Конечно, мы вправе утверждать, что есть только одно время, – утверждать на том шатком основании, что, посмотрев на часы, мы убеждаемся, что прошло всего только четверть часа, а нам показалось, что минул целый день. Но когда мы в этом убеждаемся, мы уже бодрствуем, мы погружаемся в поток времени бодрствующих людей, мы ушли от иного времени. А может быть, даже не только от иного времени: от иной жизни. Наслаждения, испытываемые во сне, нельзя ставить в один ряд с наслаждениями действительности. В качестве примера можно привести самое простое из чувственных наслаждений: кто из нас, просыпаясь, не ощущал легкой досады оттого, что во сне мы испытали наслаждение, а пробудившись, из боязни переутомиться уже не можем возобновлять его до бесконечности в течение дня? Это как бы потерянное имущество. Наслаждение мы получили в другой жизни, нам не принадлежащей. Хотя мы и заносим в наш общий бюджет горести и радости сна (обычно мгновенно улетучивающиеся, как только мы просыпаемся), все же они не входят в бюджет нашей обыденной жизни.

Я говорил о двух временах; может быть, существует только одно – не потому, что время бодрствующего человека одинаково приемлемо и для спящего, а потому, что иная жизнь, жизнь сна, не подчиняется – в своей самой глубокой области – категории времени. Все это представлялось мне, пока я спал крепким сном после ужинов в Ла-Распельер. Вот как все это происходило. Я был близок к отчаянию, когда, проснувшись, убеждался, что звонил десять раз, а слуга все не приходил. После одиннадцатого звонка он появлялся. Но на самом деле это был первый звонок. Предшествовавшие ему десять звонков были всего лишь моими попытками позвонить во сне, который все еще длился. Мои затекшие руки даже не пошевелились. Значит, в такие утра (вот почему я и говорю, что, быть может, сон не признает закона времени) мое усилие проснуться представляло собой главным образом усилие вдвинуть темную, бесформенную глыбу сна, который только что от меня отлетел, в рамки времени. Это была задача нелегкая: сну не известно, спали мы два часа или же двое суток, и он не может служить нам ориентиром. И если мы не находим его вовне, то, не вернувшись в область времени, засыпаем снова – засыпаем на пять минут, которые кажутся нам тремя часами.

Я всегда утверждал – и проверил это на опыте, – что лучшим снотворным средством является сон.
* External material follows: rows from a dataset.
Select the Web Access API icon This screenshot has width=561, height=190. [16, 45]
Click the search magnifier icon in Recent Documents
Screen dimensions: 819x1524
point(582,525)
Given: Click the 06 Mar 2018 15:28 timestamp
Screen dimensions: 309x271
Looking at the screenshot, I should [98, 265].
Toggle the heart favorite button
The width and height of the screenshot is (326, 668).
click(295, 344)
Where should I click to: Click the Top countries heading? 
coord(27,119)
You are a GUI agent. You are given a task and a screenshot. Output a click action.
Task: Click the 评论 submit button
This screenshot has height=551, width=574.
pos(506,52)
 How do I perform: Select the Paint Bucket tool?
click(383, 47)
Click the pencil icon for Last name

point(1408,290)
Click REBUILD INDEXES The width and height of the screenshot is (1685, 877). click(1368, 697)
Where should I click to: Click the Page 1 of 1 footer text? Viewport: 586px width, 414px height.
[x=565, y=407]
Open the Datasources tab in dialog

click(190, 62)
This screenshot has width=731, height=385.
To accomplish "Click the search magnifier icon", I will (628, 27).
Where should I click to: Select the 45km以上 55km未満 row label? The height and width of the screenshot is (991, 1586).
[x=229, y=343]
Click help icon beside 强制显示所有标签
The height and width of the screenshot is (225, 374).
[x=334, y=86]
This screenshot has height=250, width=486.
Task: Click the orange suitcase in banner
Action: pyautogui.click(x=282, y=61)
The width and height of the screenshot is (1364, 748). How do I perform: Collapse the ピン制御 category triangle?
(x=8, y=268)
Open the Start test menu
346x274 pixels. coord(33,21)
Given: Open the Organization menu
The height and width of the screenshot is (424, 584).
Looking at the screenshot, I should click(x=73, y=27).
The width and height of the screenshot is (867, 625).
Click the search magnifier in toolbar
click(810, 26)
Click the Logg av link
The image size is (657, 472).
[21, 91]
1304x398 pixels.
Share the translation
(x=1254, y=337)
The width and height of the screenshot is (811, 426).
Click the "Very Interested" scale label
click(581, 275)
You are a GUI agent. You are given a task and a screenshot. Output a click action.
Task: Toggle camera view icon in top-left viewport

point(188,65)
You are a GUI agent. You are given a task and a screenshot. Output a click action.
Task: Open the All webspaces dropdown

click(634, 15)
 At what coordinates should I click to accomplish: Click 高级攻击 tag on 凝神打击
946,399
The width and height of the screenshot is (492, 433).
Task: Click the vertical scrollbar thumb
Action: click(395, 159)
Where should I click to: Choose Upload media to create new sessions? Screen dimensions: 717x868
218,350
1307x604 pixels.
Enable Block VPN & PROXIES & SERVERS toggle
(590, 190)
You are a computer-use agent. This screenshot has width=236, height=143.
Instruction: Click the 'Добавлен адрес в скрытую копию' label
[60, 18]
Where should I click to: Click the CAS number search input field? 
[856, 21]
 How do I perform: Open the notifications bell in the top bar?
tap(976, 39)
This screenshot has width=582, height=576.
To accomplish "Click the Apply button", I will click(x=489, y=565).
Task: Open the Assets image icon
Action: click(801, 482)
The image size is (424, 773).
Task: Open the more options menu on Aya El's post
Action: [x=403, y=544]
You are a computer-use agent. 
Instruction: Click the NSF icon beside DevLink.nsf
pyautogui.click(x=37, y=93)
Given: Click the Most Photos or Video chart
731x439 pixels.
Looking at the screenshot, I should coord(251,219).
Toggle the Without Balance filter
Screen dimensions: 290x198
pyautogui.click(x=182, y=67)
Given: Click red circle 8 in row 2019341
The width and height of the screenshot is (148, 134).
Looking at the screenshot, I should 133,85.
После того, как мы проспим два часа непробудным сном, после того, как мы сражались с тьмой великанов, после того, как мы поклялись в вечной дружбе множеству лиц, гораздо труднее проснуться, чем после того, как мы примем веронал. Меня очень удивил рассуждавший со мной о разных вещах норвежский профессор,[324 - …норвежский профессор… – Прототипом этого вымышленного персонажа мог быть шведский философ Алго Руэ, страстный франкофил, переводчик Бергсона на шведский язык, опубликовавший в 1917 г. рецензию на роман «По направлению к Свану».] признавшийся в том, что он разделяет мнение Бергсона,[325 - Бергсон, Анри (1859–1941) – французский философ, создатель одного из самых оригинальных философских учений XX века, многие положения которого были положены в основу замысла Пруста. По свидетельству французского литератора Эдмона Жалу («С Марселем Прустом», 1953), в сентябре 1920 г. Пруст беседовал с Бергсоном как раз по поводу сна, бессонницы и действия на человеческое сознание наркотических средств. Рассуждения писателя о сне, согласно текстологическим исследованиям, являются поздней вставкой в роман и представляют собой критический отклик на теорию сознания Бергсона, в частности на его лекцию «Сновидения», вошедшую в книгу «Духовная энергия» (1919).] которое он слышал в передаче „своего знаменитого коллеги – виноват! – собрата Бутру“, – мнение об особых нарушениях памяти, вызываемых снотворными средствами. „Конечно, – если верить норвежскому профессору, будто бы сказал Бергсон Бутру, – если изредка принимать умеренные дозы снотворных, то они перестают действовать на крепкую память нашей повседневной жизни. Но существуют другие виды памяти, более возвышенные, но зато менее стойкие. Мой коллега читает курс древней истории. Он мне рассказывал, что если накануне он принимает порошок от бессонницы, на лекции ему трудно бывает вспомнить цитаты из греческих авторов. Доктор, прописавший ему эти порошки, потом уверял, что они не действуют на память. „На вашу память они не действуют, может быть, потому, что вам не нужно цитировать греческих авторов“, – не без чванливой насмешливости ответил ему историк“.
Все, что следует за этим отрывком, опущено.